(Text segment):
"""

Positrons are electrons’ mischievous twin—identical in every way except for one crucial difference: they have a positive charge. But while electrons are everywhere, positrons are far rarer, appearing only in high-energy processes before quickly vanishing in a flash of pure energy.
First predicted by Paul Dirac in 1928 and discovered in cosmic rays a few years later, positrons were the first known antiparticles. When a positron meets an electron, they annihilate each other, converting their mass entirely into energy—usually in the form of two high-energy gamma-ray photons. This process, called annihilation, is the reason why large amounts of antimatter don’t naturally exist in our everyday world—any positrons that appear tend to be destroyed almost immediately upon contact with normal matter.
Despite their fleeting nature, positrons show up in some pretty important places. They are produced naturally in beta-plus decay, a type of radioactive decay where a proton in an unstable nucleus transforms into a neutron and emits a positron along with a neutrino. They also important in positron emission tomography (PET scans), a medical imaging technique that detects positrons emitted by radioactive tracers inside the body, helping doctors visualize processes like metabolism and brain activity in real time.
In space, positrons are created in extreme environments, from the interactions of cosmic rays with the atmosphere to the violent regions around black holes and pulsars. Some theories even suggest that dark matter particles might occasionally annihilate into positrons, so they might be a potential clue in the search for new physics.

"""

(Extracted material):

"""

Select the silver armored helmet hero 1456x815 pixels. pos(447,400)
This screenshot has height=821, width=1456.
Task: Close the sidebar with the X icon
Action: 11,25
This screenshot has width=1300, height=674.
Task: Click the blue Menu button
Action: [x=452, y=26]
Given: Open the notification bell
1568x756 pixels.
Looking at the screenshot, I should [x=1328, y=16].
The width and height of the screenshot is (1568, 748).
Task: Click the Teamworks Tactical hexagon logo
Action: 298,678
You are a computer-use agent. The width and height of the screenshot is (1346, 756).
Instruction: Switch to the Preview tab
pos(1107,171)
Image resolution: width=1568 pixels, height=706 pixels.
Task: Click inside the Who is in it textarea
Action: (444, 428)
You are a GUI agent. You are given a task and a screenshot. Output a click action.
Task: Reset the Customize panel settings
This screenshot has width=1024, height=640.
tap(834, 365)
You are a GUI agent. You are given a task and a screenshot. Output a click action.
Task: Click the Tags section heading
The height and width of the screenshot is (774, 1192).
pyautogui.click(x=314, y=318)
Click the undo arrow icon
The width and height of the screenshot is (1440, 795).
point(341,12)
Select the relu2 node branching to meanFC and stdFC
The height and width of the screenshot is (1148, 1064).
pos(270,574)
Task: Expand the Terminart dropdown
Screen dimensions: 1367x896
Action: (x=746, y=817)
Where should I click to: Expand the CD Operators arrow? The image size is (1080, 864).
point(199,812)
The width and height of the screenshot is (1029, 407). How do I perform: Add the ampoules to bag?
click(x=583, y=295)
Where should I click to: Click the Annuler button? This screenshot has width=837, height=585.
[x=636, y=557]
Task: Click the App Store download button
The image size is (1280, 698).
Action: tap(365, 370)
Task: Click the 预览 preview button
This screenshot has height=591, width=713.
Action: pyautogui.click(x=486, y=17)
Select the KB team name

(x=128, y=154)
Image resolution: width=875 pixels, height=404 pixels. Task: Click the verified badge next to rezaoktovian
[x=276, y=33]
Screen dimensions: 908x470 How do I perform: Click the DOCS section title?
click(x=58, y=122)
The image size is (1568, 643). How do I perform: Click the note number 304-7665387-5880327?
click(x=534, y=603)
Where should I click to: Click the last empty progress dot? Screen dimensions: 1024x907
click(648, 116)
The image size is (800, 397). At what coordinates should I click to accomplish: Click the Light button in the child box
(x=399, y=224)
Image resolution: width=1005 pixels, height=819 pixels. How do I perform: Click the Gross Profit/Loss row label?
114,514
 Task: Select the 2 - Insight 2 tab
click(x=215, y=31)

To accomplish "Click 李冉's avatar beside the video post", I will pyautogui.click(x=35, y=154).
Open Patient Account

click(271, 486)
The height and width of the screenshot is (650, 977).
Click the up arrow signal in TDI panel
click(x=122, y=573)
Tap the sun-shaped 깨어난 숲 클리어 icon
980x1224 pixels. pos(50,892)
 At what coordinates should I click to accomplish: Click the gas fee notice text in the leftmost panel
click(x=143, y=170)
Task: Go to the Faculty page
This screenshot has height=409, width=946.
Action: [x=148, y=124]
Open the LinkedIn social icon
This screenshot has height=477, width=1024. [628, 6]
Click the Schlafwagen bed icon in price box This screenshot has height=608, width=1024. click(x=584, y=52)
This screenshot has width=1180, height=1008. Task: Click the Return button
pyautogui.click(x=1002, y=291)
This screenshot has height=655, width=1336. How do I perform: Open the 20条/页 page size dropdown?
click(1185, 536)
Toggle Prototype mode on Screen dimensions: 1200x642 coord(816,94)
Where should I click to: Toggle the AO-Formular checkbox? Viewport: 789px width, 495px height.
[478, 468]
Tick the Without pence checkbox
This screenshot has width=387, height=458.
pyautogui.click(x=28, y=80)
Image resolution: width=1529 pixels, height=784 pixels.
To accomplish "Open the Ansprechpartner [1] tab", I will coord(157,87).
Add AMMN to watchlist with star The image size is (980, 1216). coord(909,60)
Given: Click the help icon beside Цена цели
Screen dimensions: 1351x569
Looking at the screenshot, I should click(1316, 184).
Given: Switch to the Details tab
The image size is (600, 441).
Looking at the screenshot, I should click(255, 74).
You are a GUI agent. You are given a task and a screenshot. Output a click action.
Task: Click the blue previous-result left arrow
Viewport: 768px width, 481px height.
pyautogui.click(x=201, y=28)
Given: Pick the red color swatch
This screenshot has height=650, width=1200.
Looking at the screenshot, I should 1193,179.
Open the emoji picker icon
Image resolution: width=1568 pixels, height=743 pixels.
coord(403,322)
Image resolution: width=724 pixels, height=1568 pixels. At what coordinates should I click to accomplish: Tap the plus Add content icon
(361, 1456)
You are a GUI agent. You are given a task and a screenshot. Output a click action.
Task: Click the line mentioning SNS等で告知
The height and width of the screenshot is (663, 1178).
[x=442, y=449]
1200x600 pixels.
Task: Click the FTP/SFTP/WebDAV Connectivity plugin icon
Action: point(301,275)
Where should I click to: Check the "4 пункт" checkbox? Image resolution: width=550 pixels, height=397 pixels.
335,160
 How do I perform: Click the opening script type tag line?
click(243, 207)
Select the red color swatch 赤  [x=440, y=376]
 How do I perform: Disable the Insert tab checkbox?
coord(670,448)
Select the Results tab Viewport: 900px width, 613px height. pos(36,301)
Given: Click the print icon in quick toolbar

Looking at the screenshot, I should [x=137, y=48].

"""

(Your objective): Write out the positron text word for word, from "In space, positrons" up to and including "for new physics.".

(Reply):
In space, positrons are created in extreme environments, from the interactions of cosmic rays with the atmosphere to the violent regions around black holes and pulsars. Some theories even suggest that dark matter particles might occasionally annihilate into positrons, so they might be a potential clue in the search for new physics.